A Conversation with OpenAI’s Chief Product Officer: Thinking about Products in the AI Era
Over the past year, OpenAI has been making progress in both products and models. Today, I’m going to share with you all an interview with Kevin Weil (OpenAI’s Chief Product Officer) conducted by Lenny, a well-known podcast host. Through this interview, you can learn about the product philosophy that OpenAI follows internally.
Generally speaking, it can be summarized into several major points.
Model Maximalism
What is “Model Maximalism”?
Build products around what the model can “almost do”, because the model will eventually catch up and achieve astonishing results.
This has already become a consensus in the era of large language models, and major companies are actively embracing this philosophy. It’s expected that while models will continue to improve over time, product development will lead the way.
Rather than expending a great deal of energy to build complex logic or workflows to address the current model’s shortcomings, it is better to trust in the model’s ability to evolve rapidly. It is possible that in a month, you won’t need to bother with this aspect at all.
Kevin mentioned that during the internal development of GPT-4o, the team had been obsessively experimenting with it for months. Everyone was deeply convinced of its capabilities and potential, which ultimately led to the launch that went viral on social media.
When developing a product like Deep Research, which requires the model to engage in in-depth thinking and information integration, they start designing the corresponding Evals (evaluation system) while conceptualizing the product form. Then, they watch the model continuously improve on these evaluation metrics.
The AI model you are using today is the worst one you have ever used in your life.
When we can truly understand this statement, we won’t overly dwell on the current limitations. We should boldly build applications that slightly exceed the model’s boundaries. It may not be long before, in just a few months, more powerful models emerge, transforming the currently barely functional product into an excellent one.
Iterative Deployment
What is “Iterative Deployment”?
Simply put, it means rapid deployment, public iteration, and learning about the true capabilities of the model together with users and the entire community.
Kevin mentioned that even within their team, they don’t fully trust the quarterly roadmap they’ve set. This is because technological changes are happening so rapidly that plans often can’t keep up.
The value of planning lies in thinking and aligning directions, rather than rigidly adhering to the plan.
Sam Altman encourages moving forward fast and is okay with the mistakes that come from acting quickly. If a new feature doesn’t work out well after it’s launched, just roll it back fast or fix it later. Don’t get stuck in some approval process.
For example, the obsequious persona of ChatGPT – 4o was retracted a few days ago
The core of this strategy lies in…
No one can fully predict all the potential, quirks, and optimal application scenarios of a new model.
Rather than building behind closed doors, it’s better to bring the product to market as early as possible—letting real users interact with it in real-world scenarios. This way, we can “evolve together” with society as a whole, and explore the true boundaries of the model.
Evals
If we need to build around the model’s capability boundaries and also achieve rapid iteration, how can we know whether the model is really up to the task? The answer is, of course, an evaluation system!

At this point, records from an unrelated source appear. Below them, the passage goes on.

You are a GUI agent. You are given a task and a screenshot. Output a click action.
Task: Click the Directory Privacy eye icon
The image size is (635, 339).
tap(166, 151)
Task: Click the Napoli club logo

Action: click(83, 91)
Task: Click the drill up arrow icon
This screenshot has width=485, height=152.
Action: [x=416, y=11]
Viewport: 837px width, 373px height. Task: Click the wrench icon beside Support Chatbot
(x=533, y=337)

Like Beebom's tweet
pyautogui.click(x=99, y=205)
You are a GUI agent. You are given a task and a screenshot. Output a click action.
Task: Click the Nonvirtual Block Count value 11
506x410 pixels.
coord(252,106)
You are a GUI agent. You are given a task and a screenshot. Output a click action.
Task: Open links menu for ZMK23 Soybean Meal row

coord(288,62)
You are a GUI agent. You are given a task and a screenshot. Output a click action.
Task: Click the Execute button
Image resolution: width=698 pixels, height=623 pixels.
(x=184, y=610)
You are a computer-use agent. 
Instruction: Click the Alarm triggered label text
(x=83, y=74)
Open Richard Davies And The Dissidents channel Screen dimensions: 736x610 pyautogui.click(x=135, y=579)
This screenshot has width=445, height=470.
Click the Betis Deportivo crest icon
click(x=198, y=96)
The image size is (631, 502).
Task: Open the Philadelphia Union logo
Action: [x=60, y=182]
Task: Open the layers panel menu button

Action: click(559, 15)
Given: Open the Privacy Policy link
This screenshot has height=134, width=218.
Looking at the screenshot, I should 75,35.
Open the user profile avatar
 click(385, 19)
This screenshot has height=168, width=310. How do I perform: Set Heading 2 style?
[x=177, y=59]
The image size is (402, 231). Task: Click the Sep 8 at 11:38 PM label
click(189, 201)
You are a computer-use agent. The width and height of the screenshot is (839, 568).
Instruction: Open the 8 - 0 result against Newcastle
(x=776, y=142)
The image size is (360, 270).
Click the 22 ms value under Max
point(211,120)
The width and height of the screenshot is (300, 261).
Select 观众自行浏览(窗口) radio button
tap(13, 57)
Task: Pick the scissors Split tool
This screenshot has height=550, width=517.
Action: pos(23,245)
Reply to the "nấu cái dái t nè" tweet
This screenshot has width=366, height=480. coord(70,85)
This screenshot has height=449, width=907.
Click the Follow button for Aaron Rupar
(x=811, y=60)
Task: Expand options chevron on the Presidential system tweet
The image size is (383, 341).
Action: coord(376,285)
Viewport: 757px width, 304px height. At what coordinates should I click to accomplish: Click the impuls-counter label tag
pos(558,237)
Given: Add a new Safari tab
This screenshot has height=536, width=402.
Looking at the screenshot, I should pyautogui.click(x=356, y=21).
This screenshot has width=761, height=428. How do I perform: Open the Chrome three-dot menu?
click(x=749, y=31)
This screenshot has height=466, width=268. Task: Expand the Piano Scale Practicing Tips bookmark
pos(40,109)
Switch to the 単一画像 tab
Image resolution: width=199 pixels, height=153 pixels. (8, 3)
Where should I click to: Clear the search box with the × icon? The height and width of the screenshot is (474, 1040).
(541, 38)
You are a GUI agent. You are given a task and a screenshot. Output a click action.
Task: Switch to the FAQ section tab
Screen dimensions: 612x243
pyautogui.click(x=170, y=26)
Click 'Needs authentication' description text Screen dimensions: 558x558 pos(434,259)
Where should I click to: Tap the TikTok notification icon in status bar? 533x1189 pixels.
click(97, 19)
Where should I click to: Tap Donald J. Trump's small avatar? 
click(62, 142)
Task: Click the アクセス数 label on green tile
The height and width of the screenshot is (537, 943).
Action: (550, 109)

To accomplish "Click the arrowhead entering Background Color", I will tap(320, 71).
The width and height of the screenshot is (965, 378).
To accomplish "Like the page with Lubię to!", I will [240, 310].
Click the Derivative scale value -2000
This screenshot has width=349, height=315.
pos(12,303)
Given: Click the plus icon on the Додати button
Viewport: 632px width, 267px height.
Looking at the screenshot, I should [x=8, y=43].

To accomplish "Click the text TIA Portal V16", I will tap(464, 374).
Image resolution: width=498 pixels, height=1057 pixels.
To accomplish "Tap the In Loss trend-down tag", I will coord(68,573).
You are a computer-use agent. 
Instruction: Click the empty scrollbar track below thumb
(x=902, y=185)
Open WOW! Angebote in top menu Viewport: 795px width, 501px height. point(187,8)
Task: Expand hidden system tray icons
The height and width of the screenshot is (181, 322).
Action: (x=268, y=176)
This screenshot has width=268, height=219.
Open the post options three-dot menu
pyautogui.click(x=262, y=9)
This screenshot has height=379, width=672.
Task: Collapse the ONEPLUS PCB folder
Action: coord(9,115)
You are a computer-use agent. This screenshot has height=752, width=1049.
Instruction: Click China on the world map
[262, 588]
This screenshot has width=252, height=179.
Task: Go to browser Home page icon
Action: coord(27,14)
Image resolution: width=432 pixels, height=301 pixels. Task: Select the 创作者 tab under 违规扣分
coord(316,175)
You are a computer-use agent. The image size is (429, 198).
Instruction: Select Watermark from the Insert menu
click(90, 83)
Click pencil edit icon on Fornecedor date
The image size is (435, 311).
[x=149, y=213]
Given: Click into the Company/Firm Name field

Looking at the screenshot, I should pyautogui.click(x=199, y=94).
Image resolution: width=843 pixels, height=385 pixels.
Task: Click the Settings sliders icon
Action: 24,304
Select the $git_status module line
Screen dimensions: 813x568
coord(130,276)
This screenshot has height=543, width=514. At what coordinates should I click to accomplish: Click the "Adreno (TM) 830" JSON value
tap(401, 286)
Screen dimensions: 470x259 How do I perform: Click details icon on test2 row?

Kevin said, “We need to know whether the model’s accuracy in a certain task is 60%, 95%, or 99.5%.” This accuracy directly determines how the product should be designed. If a model can only achieve 60% accuracy in a task, the product design must take error tolerance and manual intervention into account. If it can achieve an accuracy of over 95%, a more automated process can be constructed.
During the development of Deep Research, the product team started designing Evals from the very beginning. They defined what a “stunning response” is and translated this into quantifiable evaluation metrics. Then, the research and engineering teams could fine – tune and optimize the model based on these Evals, continuously improving the model’s performance in key use cases.
Insights into the Frontiers of AI
In addition to the above three methodologies, Kevin also revealed OpenAI’s numerous thoughts on the evolution of AI technology and future opportunities:
• Models are becoming increasingly intelligent, faster, cheaper, and more secure. This multi-dimensional, exponential evolution speed is comparable to or even surpasses Moore’s Law.
• OpenAI focuses on building powerful foundational models and APIs. However, they are acutely aware that the vast majority of data and knowledge in the world resides within specific industries and enterprises. This means that there are huge opportunities to transform existing products and services in every vertical field using AI (especially through fine-tuning). OpenAI can’t and doesn’t want to do it all by itself.
• Kevin said that when solving complex problems internally, they often use model combinations. Break down big problems into small tasks and use the model most suitable for each task (it could be a fine-tuned one, a faster one, or one with stronger reasoning capabilities). Don’t always think that one model can solve all problems.
Conclusion
As a tech optimist, Kevin firmly believes that technology will ultimately drive societal progress. In the face of the transformations brought by AI, his advice is not to be anxious, but to focus on cultivating timeless core abilities: staying curious, independent, confident, and most importantly—learning how to think. That, perhaps, is the best preparation for the future.